What needs to be done: From the line that contains "The image size is (338, 293)." down to the final line below, please repeat each line exactly and nothing more, with no pictures.

Stored data:
-------------------------

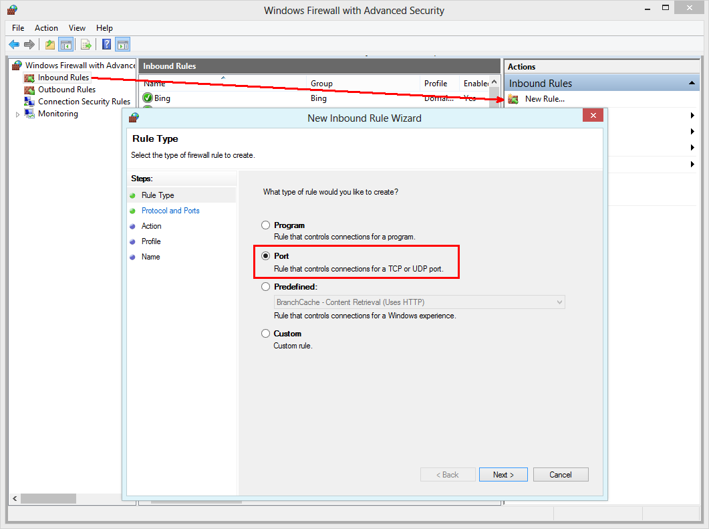Viewport: 709px width, 529px height.
Task: Click the Forward navigation arrow in the toolbar
Action: [29, 43]
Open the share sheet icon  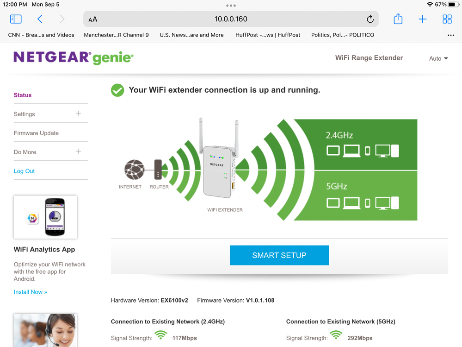[398, 19]
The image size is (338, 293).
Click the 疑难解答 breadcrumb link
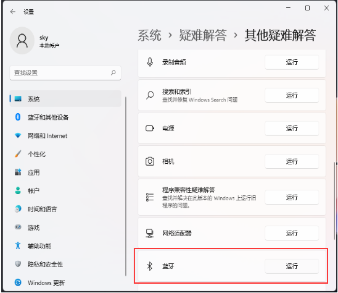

-------------------------

Written answer:
The image size is (338, 293).
Click the 疑难解答 breadcrumb link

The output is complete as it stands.